** BEGIN Page **

Wednesday, September 29, 2010

Autumn in Maine

At the end of last week I spent a few days in Maine for work. The leaves there were a little ahead of the Chicago area in terms of changing, but still a couple weeks away from "peak" color. Nevertheless, it was beautiful to spend a few days in a place where the land undulates and the trees WAY outnumber the people. This shot was taken on a misty morning, looking down the road from the home where we held our meetings.

Friday, September 17, 2010

An Apple a Day: Friday

I won't be posting the recipe for today's apple dish until later because, well, I made it up, and I'm not sure how it's going to turn out. A few hours ago I threw a bunch of stuff (including 3 apples) into my crockpot. When it's done cooking in a few hours, it will be Slow-Cooker Chicken, Apple, & Sweet Potato Curry. Right now it's creating lovely aromas in my kitchen. How it will taste at dinner, however, is yet to be discovered. If it's a hit, you'll see the recipe posted here in the near future. If it's a miss...well, I suggest you go back to Tuesday and make apple butter, because that stuff is GOOD. I've been eating it every chance I get - on English muffins at breakfast, on my turkey sandwich at lunch, as a dip for crackers...

- BTW -
I'm participating in the inaugural edition of The Pick of the Patch over at Windy Poplars - a Friday collection of best posts from the week.

Windy Poplars

Thursday, September 16, 2010

An Apple a Day: Thursday

Today's apple recipe comes from Aarti, winner of the most recent season of The Next Food Network Star. Travis and I really enjoyed watching this show over the summer. I was pulling for Aarti all the way and was delighted when she won in the end, giving her a shot at her own show on Food Network, called Aarti Party. Her "angle" is adding an Indian touch to both familiar and new dishes, thereby helping home cooks get comfortable and familiar with the spices, flavors, and cooking techniques used in Indian cuisine.

On Tuesday my best friend and I joined cooking forces for our second "Aarti Party dinner & pinochle night" and made two dishes from her show. The main dish was Mango BBQ Pulled Pork Sandwiches, which turned out super yummy. The second dish (and this is where the apple comes in) was an Apple-Lime-Peanut Slaw. The lime juice base of the dressing really gives it a kick, and the cumin brings in some Indian warmth. This is not your typical slaw, but it's very tangy and refreshing and we all liked it. When I make it again, I will probably go the easier route of buying a bag of pre-shredded cabbage. This was my first encounter with a head of cabbage, and I discovered that achieving small, even strips is no easy thing!

** END Page **

On the blog page, what did the writer use three apples to make in the crockpot on Friday? The blog page and the material have nothing to do with each other.

** BEGIN Raw data **

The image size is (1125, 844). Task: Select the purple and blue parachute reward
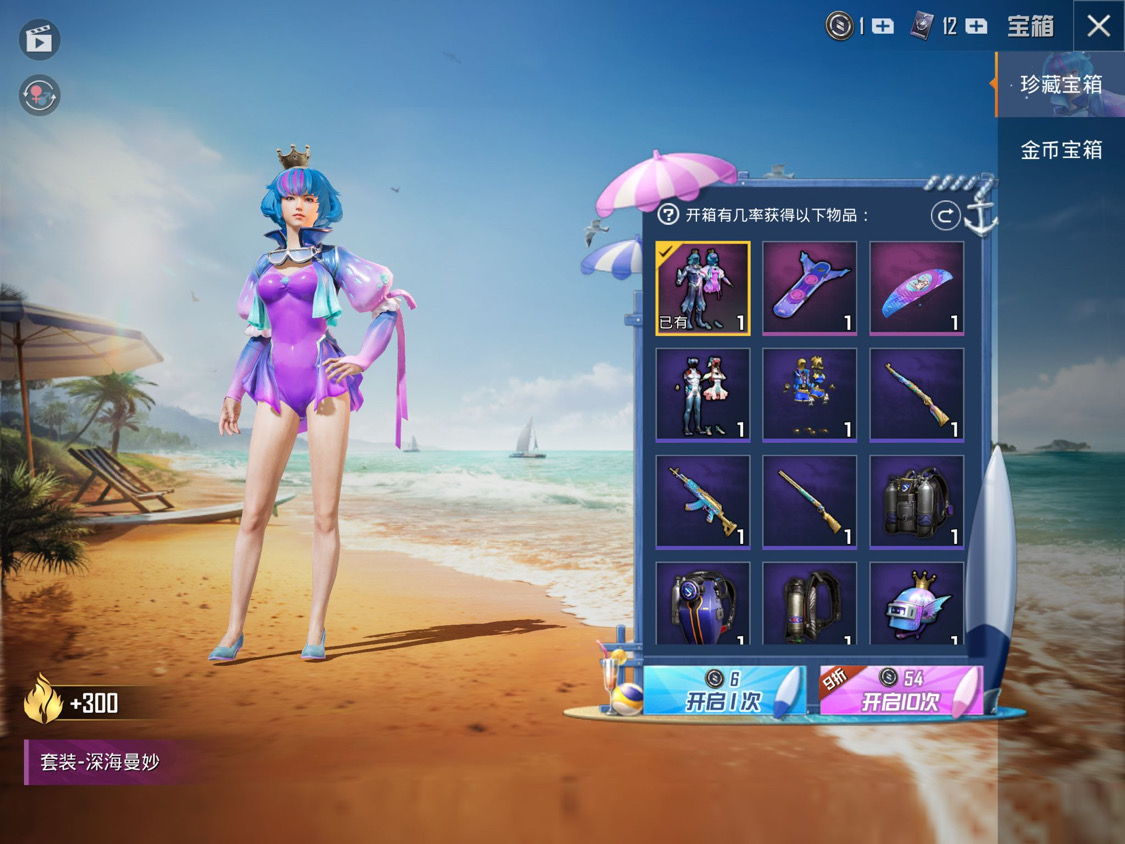click(916, 288)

** END Raw data **

### Exercise answer
Slow-Cooker Chicken, Apple, & Sweet Potato Curry.